** Opening Supplied material block **

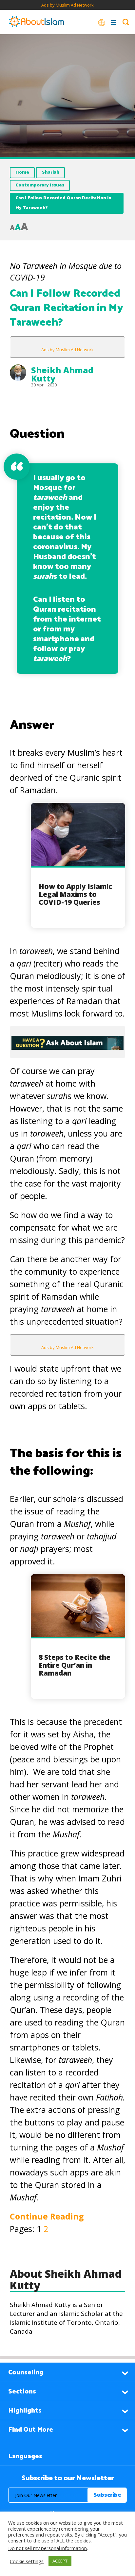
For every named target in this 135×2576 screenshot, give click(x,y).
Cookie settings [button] (27, 2561)
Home (22, 172)
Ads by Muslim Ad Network (67, 5)
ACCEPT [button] (60, 2561)
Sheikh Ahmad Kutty (62, 374)
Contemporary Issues (39, 185)
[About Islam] (36, 22)
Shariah (50, 172)
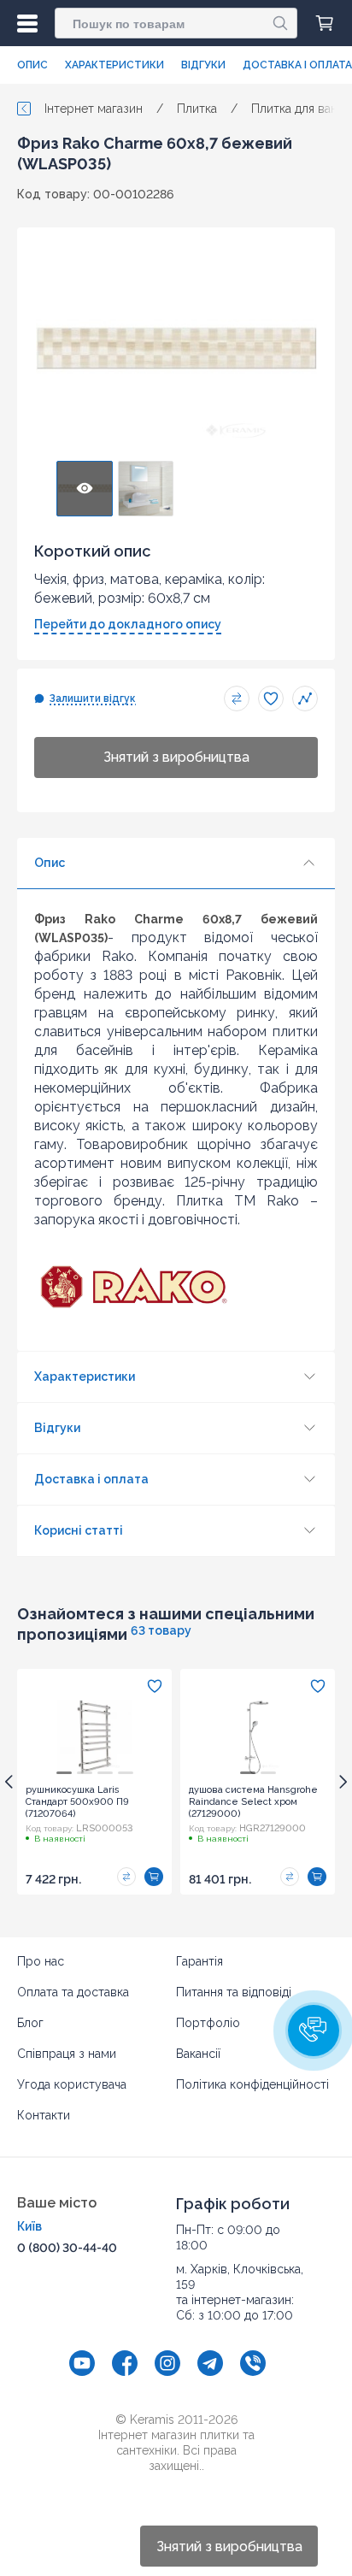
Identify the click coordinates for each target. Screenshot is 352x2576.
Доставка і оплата (297, 65)
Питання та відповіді (233, 1992)
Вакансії (198, 2053)
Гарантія (199, 1961)
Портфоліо (208, 2023)
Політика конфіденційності (252, 2084)
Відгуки (203, 65)
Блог (30, 2023)
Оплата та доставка (73, 1992)
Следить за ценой (305, 698)
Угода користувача (71, 2084)
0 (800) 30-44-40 (67, 2248)
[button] (313, 2030)
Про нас (40, 1961)
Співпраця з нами (66, 2053)
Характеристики (114, 65)
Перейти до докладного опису (127, 624)
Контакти (43, 2115)
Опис (32, 65)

** Closing Supplied material block **

Find out how many lines in the listing contain the word "button", and respond with that number only.

3